Private Sector Credit Extension (PSCE): October 2024

In September 2024, South Africa’s credit from financial institutions rose by 4.6%, nearing expectations, with strong demand for most credit types. Instalment credit sales grew by 0.5%, highlighting consumers’ adaptability amid rising living costs. Anticipated interest rate cuts may further enhance property and asset acquisition in the future!

Credit extended by financial institutions in South Africa grew by 4.6% in September, following a 4.9% increase in August 2024. This growth was slightly below the market expectation of 4.8% for September. Demand for credit increased across most sub-categories, except for mortgage advances, which experienced a small contraction. This category is sensitive to interest rate changes, and a reduction in rates is anticipated to stimulate growth in the coming months, as households and businesses will have more disposable income after a predicted interest rate cut in November.
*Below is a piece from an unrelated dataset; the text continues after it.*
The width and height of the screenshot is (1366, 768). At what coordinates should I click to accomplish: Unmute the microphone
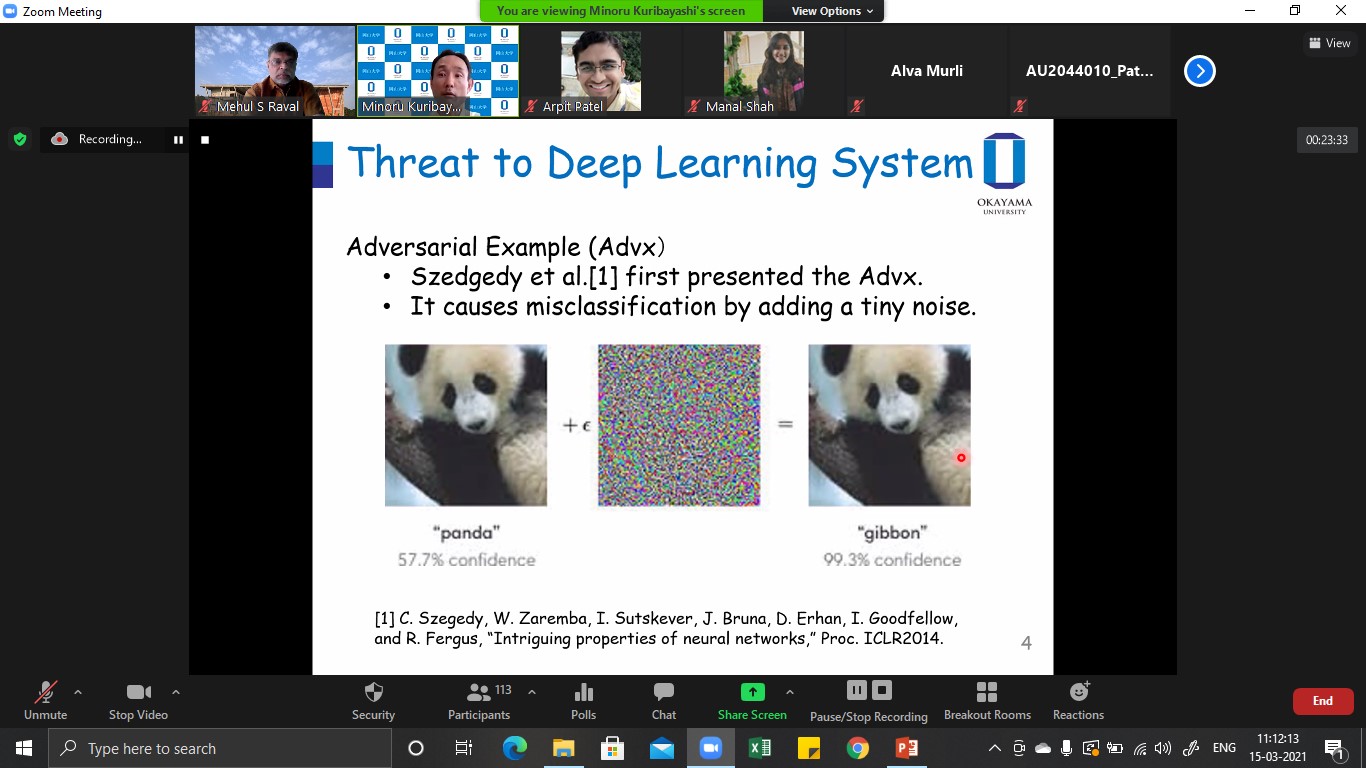point(45,693)

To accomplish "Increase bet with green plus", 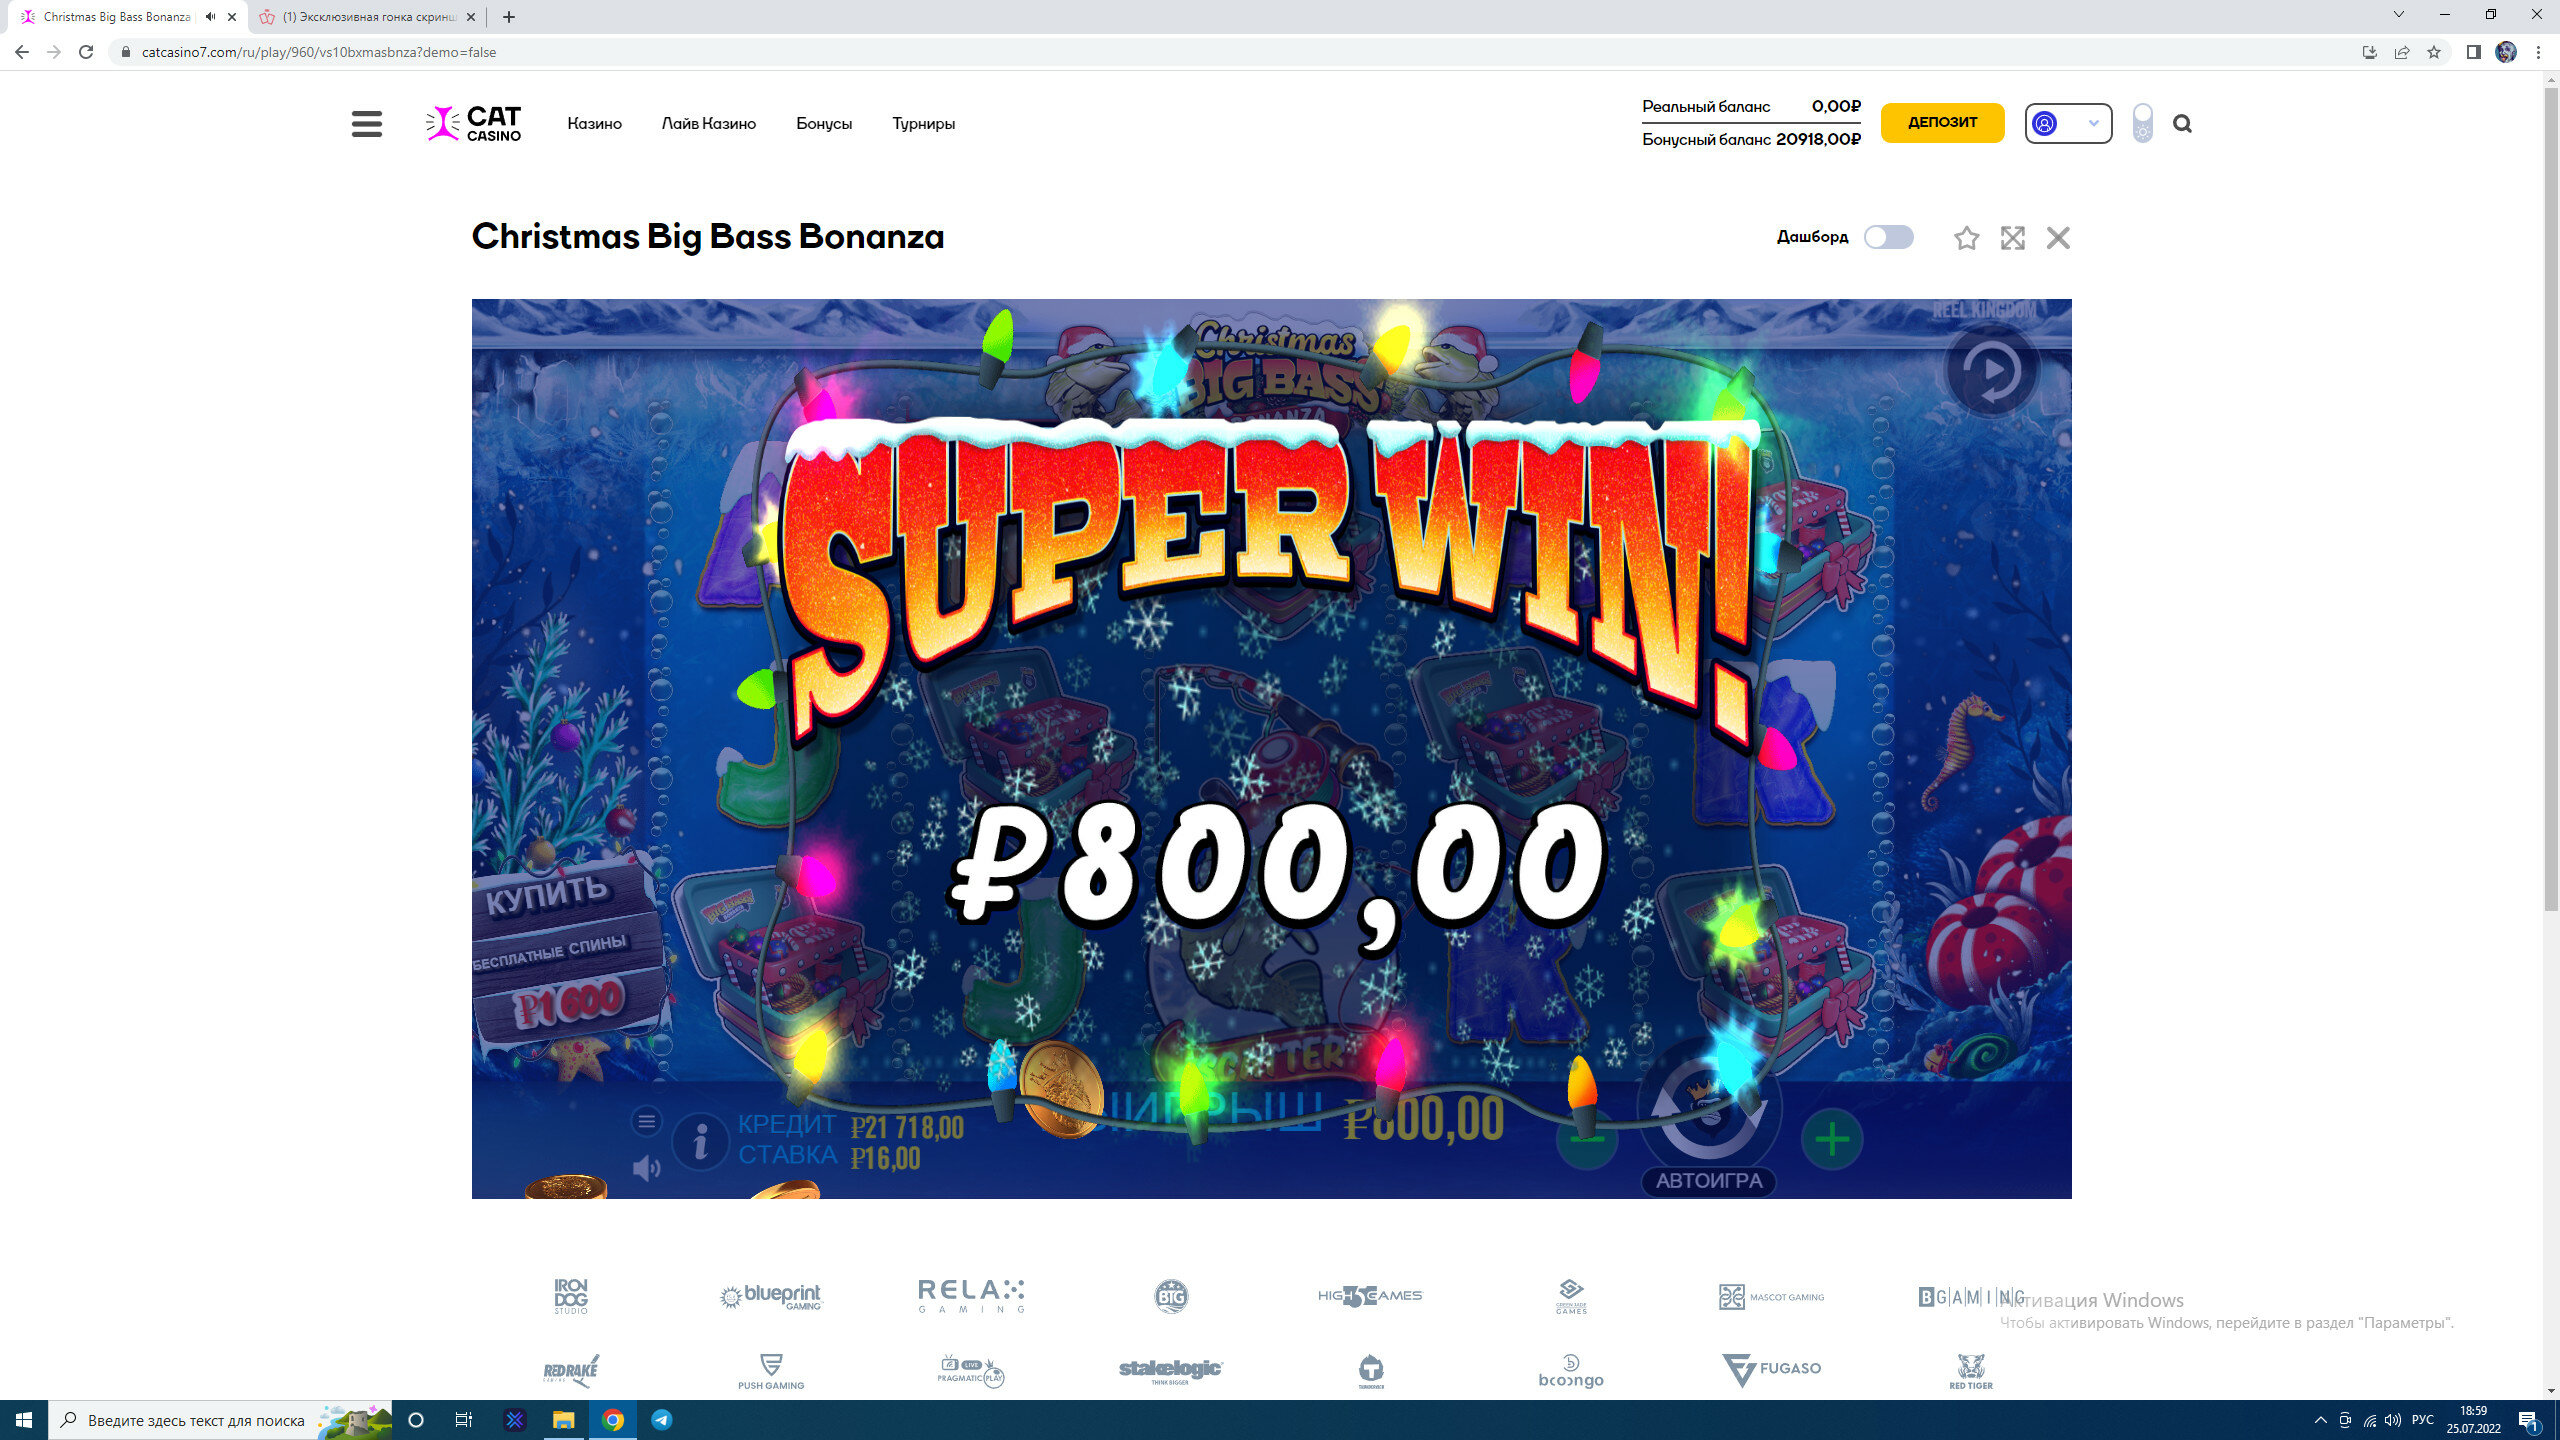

Instalment credit sales rose by 0.5% in September, up from 0.4% in the previous month, while this category saw a year-on-year increase of 7.4%. Over the past 24 months, it has become clear that consumers are increasingly relying on short-term credit to manage rising financial pressures and the escalating cost of living. This trend is further evidenced by a 5.0% rise in loans and other advances.

Asset accumulation through property and fixed asset purchases remains modest, with mortgage advances growing by 3.1% in September, slightly up from 3.0% the previous month. The growth rate for mortgage advances has notably decreased in the latter part of 2023, largely due to the impact of higher interest rates on the property sector. The expected 25-basis point reduction in interest rates, along with another likely cut in November 2024, should enhance demand for properties and fixed assets. Notably, only when lower rates are implemented across the economy will we see a significant increase in disposable income and fixed asset acquisitions.